Technical Overview

Saxbi is actually two things: an app (the client), and a server (Saxbi Server). Saxbi Server acts as an intermediary for the app and your Essbase servers, and the Saxbi App communicates solely with the Saxbi Server. Although the app may eventually show data that comes from an Essbase cube, that data is actually pulled by the Saxbi Server and sent back to the app. The app itself does not communicate directly with any of the underlying databases. Saxbi Server handles incoming requests and delegates them appropriately. To understand how the Saxbi App and Saxbi Server work together, it is important to understand the basic terminology for Saxbi as whole:

View

A view can be thought of as a template for a particular report.
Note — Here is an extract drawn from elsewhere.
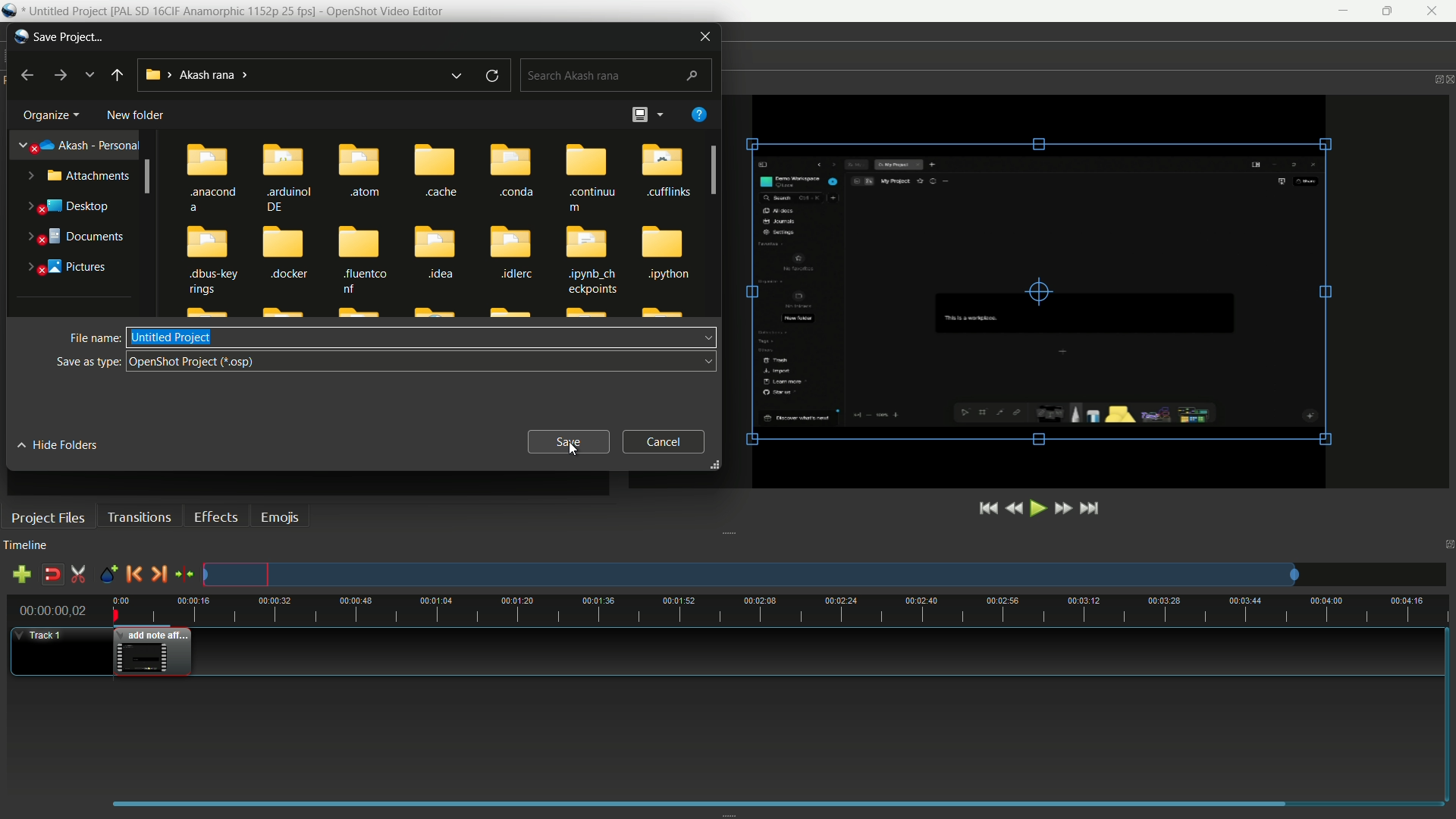 Image resolution: width=1456 pixels, height=819 pixels. What do you see at coordinates (59, 446) in the screenshot?
I see `hide folders` at bounding box center [59, 446].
Think of it as a recipe for what to show, and how to show, but doesn’t contain any business data itself. For example, one might have a View available called “Sales by Department and Time”. The type of this vie could be a “Fixed Essbase Grid View”. A Fixed Essbase Grid View is very similar to a report generated in Excel using the Hyperion add-in, where all of the members are laid out in a particular way, and then data is retrieved to populate that view with data.

Selector

A view contains one or more selectors. Selectors are configured to fill in parameters for the view. For example, in the View mentioned above (the “Sales by Department and Time” which is a “Fixed Essbase Grid View”), one might have to choose which Year (a member from the Year dimension) is to be used to build the report. In other words, the grid layout of the view doesn’t change, we’re just making a selection for what is in the point of view (POV). A selector would be defined that details which choices can be made and how many can be selected. The simplest type of selector is the “Defined List Selector”, which simply allows for choices to be made from a list of choices. If we wanted the user to be able to choose which Year to use to build the view, then we could make a selector with the choices “2010″, “2011″, “2012″, and so on.

Report

A Report is the result of a View being chosen, selectors being configured, and a request for it to be built. Going with our earlier example above, the “Sales by Department and Time” view may be built using “2012″ as the year, and the result is a particular type of report, in this case, a Fixed Essbase Grid View would generate a report of type Olap Report.

Connection

A connection is simply a mapping to a data source. Usually this will be an Essbase connection which includes the URL to the APS/EDS server, the name of the OLAP server, the application, and the database. A connection is specified in a view to determine where to pull data from.

Repository

The repository is where Saxbi Server stores all of its objects — Views, Selectors, Reports, Connections, and others. Every object in the repository has unique name that identifies it and can be referenced by other objects.

Putting it all together

Saxbi has been carefully architected in order to achieve a high level of flexibility, reusability, and ease of administration. Quite often, different reports coming out of the same cube are very similar to each other. In order to reduce the administrative burden, Saxbi components are designed to be reused as much as possible. For example, once a Connection object has been setup, it can be simply referenced by name in any View. Once a selector is setup, it can be referenced by multiple views. Views can be put together by grabbing “off the shelf” components and putting them together. Even better, when a change is made to the reference selector (for example, to add a year to the Years selector), it is automatically “seen” by any views that reference it.